In summary, our results show LAMP to be a suitable candidate for a PoC-test in human patients, but further research and matching against actual requirements is needed. For example, we found LAMP to only partly cover the requirements for a PoC test for CL, such as minimum sensitivity of 85% and minimum specificity of 90%, and other parameters covered in a comprehensive target product profile developed by the Foundation for Innovative New Diagnostics (FIND) [148].

In our opinion, the strengths of this literature review and meta-analysis are the comprehensive search strategy and the number of databases included in the literature search. In addition, we aimed to include unpublished data (e.g. conference abstracts) and contacted authors; thus, a number of additional datasets could be collected.

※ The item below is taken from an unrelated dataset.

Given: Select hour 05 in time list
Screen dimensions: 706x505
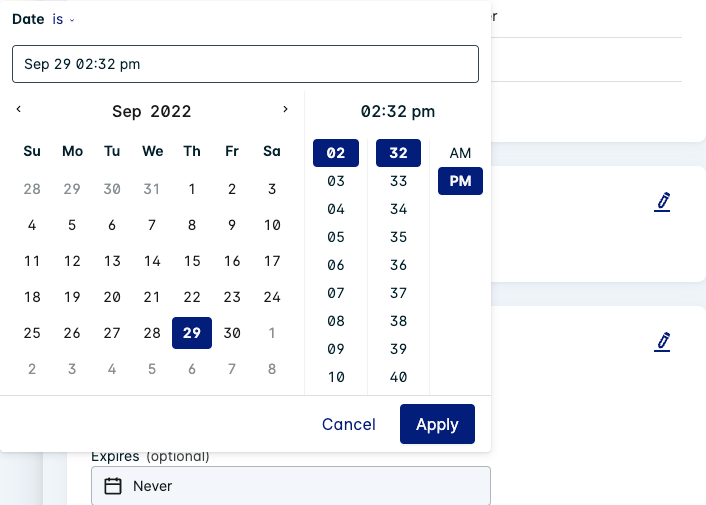Looking at the screenshot, I should (336, 237).
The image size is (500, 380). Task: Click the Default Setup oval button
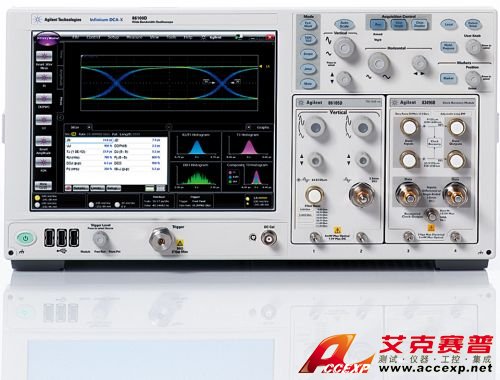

The most important limitation of this literature review and meta-analysis is the heterogeneity for most analyses based on our results; consequently, the results have to be interpreted with caution [149]. In addition, the risk of bias was evaluated, and many of the included studies have unclear and/or high risk of bias for the evaluated parameters of “patient selection” and “flow and timing”. Moreover, although we aimed to exclude patient samples that were used in several studies, we were unable to do so and therefore decided to include a subset of VL and PKDL samples that were analysed in two studies by Verma et al. [98, 99].

Conclusions

In summary, LAMP has high sensitivity and specificity compared to microscopy and PCR methods for diagnosis of CL, PKDL and VL. An advantage of LAMP which is shared by other molecular methods is the possibility to use minimally and non-invasive sample types, such as whole blood for VL and swabs for CL diagnosis. Advantages more specific to LAMP are the high robustness and isothermal amplification, so LAMP could be conducted with unpurified or minimally purified samples and with heat sources not relying on electricity, which could be interesting in a (near-)PoC setting. Currently, LAMP seems to be a suitable diagnostic test in prevalence studies, epidemiological studies (in humans and animals) and diagnosis in a diagnostic algorithm, especially for immunocompromised patients, or possibly for monitoring therapeutic success. Our findings are limited by the rather low number of studies available; thus, further large-scale studies evaluating LAMP in field settings, complemented by cost-effectiveness analyses, are recommended to gain further insights.